The State produced Herbert L. Herstein, sheriff of Tazewell County, Guy E. Donahue, deputy sheriff of Tazewell County and Arthur Copeland, father-in-law of John Barclay, who testified as to threats made by Hodson against the deceased’s life. Defendant objected to their testimony and the court instructed the jury to disregard the testimony as to plaintiff in error and Skelly. The same was done regarding the gun dealer, W. A. Phillips, whose testimony that he sold a gun and ammunition to plaintiff in error was given without objection by plaintiff in error. Thereafter the gun dealer was examined at length by plaintiff in error’s counsel. Plaintiff in error’s own instruction No. 11 restricted such evidence to the proper defendant in the jury’s determination. Under these circumstances and where the plaintiff in error did not move for a separate trial, plaintiff in error was not prejudiced and he cannot now complain. People v. Swift, 319 Ill. 359.

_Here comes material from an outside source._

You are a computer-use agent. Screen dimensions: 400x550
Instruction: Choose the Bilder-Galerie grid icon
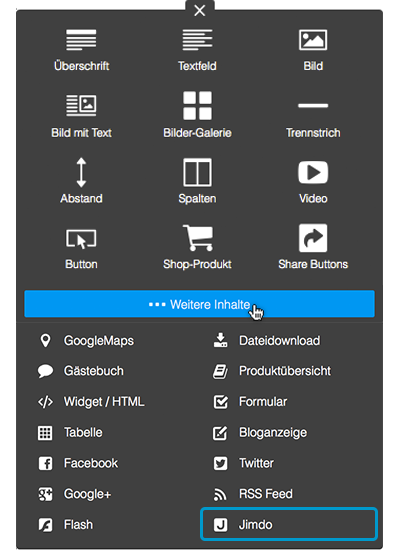tap(197, 105)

The plaintiff in error further contends the evidence produced by the People was of such unsatisfactory character as to leave a reasonable doubt as to his guilt. We have many times held that in a criminal case it is the peculiar province of the jury to weigh the evidence and determine the facts, and this court will not reverse a judgment of conviction on the ground that the evidence is insufficient to *590sustain the finding of guilt unless there is a reasonable and well-founded doubt of the guilt of the accused and the verdict is found to be palpably contrary to the weight of the evidence. (People v. Booker, 378 Ill. 334.) We are unable to say, after a careful analysis of this record, that the evidence indicates a reasonable doubt of guilt. People v. Grove, 284 Ill. 429.
After a full consideration of all the evidence in this case, the procedure of the trial court and the several errors assigned and argued by plaintiff in error, we find no error which would justify us in reversing the judgment of the trial court and that judgment is affirmed.